Young mountain lion perched in a tree.

The goal of the FELIDAE Project (Feline Ecology: Landscapes, Infectious Disease, And Epidemics) is to characterize the ecology of infectious diseases in wild and domestic cats. We want to understand how large predators spread disease across an ecosystem, and how this spread is influenced by landscape elements (e.g., vegetation types, urban development), wildlife management interventions, and host genomics.
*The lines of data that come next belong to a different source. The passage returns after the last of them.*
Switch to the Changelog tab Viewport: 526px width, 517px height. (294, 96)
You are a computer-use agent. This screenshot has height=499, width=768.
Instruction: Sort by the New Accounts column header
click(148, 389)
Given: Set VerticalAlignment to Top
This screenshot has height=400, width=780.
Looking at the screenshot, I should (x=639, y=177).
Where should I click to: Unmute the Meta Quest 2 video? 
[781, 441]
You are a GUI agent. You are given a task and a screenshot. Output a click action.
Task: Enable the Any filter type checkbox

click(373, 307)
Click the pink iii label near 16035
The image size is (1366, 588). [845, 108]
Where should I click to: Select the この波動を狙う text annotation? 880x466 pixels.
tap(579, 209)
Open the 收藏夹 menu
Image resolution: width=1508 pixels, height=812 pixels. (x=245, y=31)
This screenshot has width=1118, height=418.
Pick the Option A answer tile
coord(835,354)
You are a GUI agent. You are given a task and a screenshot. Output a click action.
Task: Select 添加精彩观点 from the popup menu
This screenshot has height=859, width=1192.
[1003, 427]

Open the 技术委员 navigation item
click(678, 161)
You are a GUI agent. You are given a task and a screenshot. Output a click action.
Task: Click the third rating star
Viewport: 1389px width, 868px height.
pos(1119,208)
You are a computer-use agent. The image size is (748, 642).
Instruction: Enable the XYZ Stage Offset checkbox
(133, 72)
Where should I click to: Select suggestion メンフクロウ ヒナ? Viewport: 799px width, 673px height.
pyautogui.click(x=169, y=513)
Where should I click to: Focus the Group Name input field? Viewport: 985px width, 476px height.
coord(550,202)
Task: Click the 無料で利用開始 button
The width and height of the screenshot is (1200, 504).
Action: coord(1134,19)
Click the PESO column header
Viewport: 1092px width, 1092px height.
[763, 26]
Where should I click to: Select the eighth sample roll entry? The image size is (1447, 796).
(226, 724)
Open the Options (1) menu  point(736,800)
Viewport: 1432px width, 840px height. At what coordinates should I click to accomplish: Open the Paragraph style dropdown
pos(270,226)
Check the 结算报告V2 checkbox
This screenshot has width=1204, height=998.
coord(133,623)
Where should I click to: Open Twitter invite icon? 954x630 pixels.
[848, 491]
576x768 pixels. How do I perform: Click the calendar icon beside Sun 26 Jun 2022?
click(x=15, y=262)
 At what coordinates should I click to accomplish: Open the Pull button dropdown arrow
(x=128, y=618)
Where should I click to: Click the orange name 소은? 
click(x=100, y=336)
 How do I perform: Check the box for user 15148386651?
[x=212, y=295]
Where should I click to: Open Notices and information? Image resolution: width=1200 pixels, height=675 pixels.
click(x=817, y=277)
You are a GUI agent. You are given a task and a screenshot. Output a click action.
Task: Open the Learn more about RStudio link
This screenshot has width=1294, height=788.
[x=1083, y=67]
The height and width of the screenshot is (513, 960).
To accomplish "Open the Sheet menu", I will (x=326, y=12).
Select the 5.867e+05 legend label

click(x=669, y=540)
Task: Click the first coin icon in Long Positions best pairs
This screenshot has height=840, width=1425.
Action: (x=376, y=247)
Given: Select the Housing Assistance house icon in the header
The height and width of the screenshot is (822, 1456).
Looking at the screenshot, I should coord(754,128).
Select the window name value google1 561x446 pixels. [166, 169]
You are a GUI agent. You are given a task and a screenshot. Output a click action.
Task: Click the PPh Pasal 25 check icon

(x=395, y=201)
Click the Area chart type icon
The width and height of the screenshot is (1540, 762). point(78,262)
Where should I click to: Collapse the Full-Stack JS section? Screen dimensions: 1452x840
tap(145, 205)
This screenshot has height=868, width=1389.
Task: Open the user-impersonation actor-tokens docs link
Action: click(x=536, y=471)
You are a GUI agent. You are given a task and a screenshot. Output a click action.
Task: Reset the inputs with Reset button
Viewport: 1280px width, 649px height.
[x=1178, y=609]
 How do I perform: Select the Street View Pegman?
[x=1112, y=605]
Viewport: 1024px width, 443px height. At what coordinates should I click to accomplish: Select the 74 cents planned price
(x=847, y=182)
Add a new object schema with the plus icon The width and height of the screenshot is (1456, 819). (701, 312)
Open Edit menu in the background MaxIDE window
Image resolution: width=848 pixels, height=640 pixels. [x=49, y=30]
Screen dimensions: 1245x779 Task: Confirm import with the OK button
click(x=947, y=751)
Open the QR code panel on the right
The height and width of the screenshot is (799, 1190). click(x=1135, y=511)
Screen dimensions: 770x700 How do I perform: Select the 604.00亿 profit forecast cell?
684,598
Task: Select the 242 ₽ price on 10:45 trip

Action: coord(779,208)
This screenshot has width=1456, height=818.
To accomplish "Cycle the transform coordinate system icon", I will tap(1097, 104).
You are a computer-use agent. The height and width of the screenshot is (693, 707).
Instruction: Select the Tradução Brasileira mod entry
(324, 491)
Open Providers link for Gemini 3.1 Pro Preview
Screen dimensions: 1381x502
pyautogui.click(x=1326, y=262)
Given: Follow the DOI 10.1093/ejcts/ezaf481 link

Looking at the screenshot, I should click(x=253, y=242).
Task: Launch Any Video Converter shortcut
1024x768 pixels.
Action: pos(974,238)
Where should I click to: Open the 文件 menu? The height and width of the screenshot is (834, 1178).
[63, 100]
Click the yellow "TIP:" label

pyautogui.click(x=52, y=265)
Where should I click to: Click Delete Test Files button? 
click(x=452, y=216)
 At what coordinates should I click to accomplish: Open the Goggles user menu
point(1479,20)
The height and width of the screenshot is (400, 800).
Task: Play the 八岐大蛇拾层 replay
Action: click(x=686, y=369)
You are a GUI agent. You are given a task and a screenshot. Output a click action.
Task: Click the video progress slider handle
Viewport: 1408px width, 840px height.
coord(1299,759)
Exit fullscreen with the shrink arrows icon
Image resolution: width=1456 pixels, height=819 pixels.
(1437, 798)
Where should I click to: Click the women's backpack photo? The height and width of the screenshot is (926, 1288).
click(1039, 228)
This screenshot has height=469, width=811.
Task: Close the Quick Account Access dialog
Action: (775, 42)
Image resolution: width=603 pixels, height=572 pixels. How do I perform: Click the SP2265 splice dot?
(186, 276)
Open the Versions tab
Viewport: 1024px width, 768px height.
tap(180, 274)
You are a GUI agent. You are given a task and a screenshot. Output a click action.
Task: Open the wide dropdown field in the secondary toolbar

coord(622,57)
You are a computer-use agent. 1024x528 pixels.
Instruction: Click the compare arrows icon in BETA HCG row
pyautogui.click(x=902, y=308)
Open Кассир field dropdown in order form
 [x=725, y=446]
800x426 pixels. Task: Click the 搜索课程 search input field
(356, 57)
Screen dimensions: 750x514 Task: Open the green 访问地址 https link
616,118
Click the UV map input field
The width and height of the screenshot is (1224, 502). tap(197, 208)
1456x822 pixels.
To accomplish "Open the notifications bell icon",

Findings from the FELIDAE Project are then used to directly inform policies that minimize disease outbreaks in wildlife, domestic animals, and humans.


Background

We began researching the effects of urban fragmentation and landscape connectivity on disease prevalence and transmission in North American felids in 2007. Focusing on puma, bobcat, and domestic cat populations in California, Colorado, and Florida, our objectives were three-fold:

  1. Assess how habitat fragmentation influences the prevalence of various pathogens.
  2. Use transmission dynamics of non-pathogenic infectious agents to characterize connectivity in fragmented populations.
  3. Determine the effect of urbanization on the likelihood of cross-species transmission.

Current Research: Disease Spillover

These earlier studies have led to more recent applications of cutting-edge genomic approaches and new modelling techniques to understand host dispersal and pathogen transmission.

Now our research focuses on cross-species transmission, or ‘spillover,’ and the ecological and evolutionary factors driving this process. Pathogen spillover is a primary mechanism by which disease outbreaks occur in wildlife, as well as in domestic animal and human populations.